Abstract

Neurotuberculosis (NT) continues to be a global health problem with severe morbidity and mortality. The manifestations of NT are well-known and encompass forms such as meningitis, tuberculomas, military tuberculosis, ventriculitis, and brain abscess. Data of all patients with central nervous system tuberculosis who underwent magnetic resonance imaging (MRI) and/or 18F-fluorodeoxyglucose (18F-FDG) positron emission tomography-computed tomography (PET-CT) were analyzed. Over a 7-year period (2014-2021), we encountered three patients who had dense neurological deficits and 18F-FDG PET-CT results suggesting focal cortical encephalitis. 18F-FDG PET-CT demonstrated focal hypermetabolism involving focal-regional areas of the left hemisphere that corresponded to clinical deficits in two of the three patients.
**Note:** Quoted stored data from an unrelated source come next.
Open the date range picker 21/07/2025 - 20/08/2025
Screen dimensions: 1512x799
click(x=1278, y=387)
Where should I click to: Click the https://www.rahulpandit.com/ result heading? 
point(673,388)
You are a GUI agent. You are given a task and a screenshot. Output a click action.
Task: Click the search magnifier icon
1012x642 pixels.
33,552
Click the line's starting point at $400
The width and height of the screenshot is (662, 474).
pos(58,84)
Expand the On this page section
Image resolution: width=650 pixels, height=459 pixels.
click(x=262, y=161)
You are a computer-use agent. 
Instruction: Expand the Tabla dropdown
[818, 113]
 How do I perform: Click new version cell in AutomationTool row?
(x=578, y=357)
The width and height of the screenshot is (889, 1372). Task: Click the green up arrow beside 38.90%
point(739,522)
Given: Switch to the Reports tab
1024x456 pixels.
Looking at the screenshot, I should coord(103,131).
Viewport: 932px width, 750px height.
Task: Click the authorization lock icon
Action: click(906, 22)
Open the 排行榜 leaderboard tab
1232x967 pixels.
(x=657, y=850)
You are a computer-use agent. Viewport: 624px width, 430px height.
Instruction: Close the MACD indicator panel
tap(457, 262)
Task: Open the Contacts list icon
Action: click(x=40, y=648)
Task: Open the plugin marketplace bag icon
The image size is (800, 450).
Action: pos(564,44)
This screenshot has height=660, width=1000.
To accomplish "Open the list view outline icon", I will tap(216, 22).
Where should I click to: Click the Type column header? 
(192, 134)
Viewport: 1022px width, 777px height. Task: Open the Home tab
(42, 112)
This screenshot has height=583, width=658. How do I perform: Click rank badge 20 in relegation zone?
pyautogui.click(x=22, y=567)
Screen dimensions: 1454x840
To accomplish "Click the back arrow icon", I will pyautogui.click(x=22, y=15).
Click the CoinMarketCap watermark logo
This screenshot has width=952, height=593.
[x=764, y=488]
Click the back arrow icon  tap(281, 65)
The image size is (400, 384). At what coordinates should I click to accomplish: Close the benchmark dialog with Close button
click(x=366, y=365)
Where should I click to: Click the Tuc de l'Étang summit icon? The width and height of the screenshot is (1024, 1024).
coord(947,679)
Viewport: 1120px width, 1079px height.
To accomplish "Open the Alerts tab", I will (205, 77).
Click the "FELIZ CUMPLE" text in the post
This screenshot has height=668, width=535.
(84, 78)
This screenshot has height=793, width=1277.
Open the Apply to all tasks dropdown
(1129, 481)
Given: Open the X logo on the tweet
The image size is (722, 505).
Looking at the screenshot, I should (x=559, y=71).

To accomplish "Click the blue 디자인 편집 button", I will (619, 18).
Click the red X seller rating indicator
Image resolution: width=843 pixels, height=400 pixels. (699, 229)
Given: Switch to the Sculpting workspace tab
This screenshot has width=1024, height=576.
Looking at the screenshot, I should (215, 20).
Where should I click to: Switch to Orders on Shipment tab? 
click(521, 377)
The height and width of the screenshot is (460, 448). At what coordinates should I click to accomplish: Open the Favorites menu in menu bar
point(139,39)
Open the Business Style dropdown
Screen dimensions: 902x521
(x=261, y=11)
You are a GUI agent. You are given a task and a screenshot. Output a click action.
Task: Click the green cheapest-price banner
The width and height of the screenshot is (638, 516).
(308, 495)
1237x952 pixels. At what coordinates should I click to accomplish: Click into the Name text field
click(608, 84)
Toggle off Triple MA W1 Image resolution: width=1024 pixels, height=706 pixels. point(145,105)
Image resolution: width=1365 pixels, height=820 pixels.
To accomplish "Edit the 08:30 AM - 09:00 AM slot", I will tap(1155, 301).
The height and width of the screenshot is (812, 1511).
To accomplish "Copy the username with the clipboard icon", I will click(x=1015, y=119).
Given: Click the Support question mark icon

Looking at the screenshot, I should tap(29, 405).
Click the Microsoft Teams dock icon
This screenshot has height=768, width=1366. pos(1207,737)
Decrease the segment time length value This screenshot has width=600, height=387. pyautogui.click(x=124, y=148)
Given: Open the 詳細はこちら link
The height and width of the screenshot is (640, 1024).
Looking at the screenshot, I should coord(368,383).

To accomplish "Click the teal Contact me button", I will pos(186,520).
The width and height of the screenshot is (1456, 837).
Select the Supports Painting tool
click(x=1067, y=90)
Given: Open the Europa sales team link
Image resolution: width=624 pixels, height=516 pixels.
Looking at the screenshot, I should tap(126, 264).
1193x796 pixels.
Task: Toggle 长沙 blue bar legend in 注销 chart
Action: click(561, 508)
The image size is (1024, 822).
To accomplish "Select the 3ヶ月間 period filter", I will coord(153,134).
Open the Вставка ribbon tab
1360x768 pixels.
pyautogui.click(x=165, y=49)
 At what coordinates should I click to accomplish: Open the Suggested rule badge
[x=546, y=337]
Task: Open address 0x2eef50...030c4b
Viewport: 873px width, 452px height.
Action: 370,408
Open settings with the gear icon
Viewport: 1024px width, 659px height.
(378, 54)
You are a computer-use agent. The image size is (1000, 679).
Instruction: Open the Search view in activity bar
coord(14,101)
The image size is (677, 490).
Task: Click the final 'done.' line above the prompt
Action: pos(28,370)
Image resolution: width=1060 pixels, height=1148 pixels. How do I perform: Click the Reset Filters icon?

Follow-up 18F-FDG PET-CT showed improvement in cortical hypermetabolism in all three patients that corresponded with clinical improvement. MRI of the brain with contrast showed subtle leptomeningeal enhancement in these areas, along with other features of NT, but it could not detect cortical involvement. A literature review also revealed some previous descriptions that seemed to be consistent with tuberculous encephalitis (TbE). TbE seems to be a distinct subset of NT and may coexist with other features of NT or disseminated tuberculosis. It may be detected by 18F-FDG PET-CT even when brain MRI does not show any evident abnormality to explain a focal neurological deficit. 18F-FDG PET-CT can be considered during the evaluation and monitoring of NT to detect TbE. The presence of TbE may affect the prognosis and treatment duration of NT.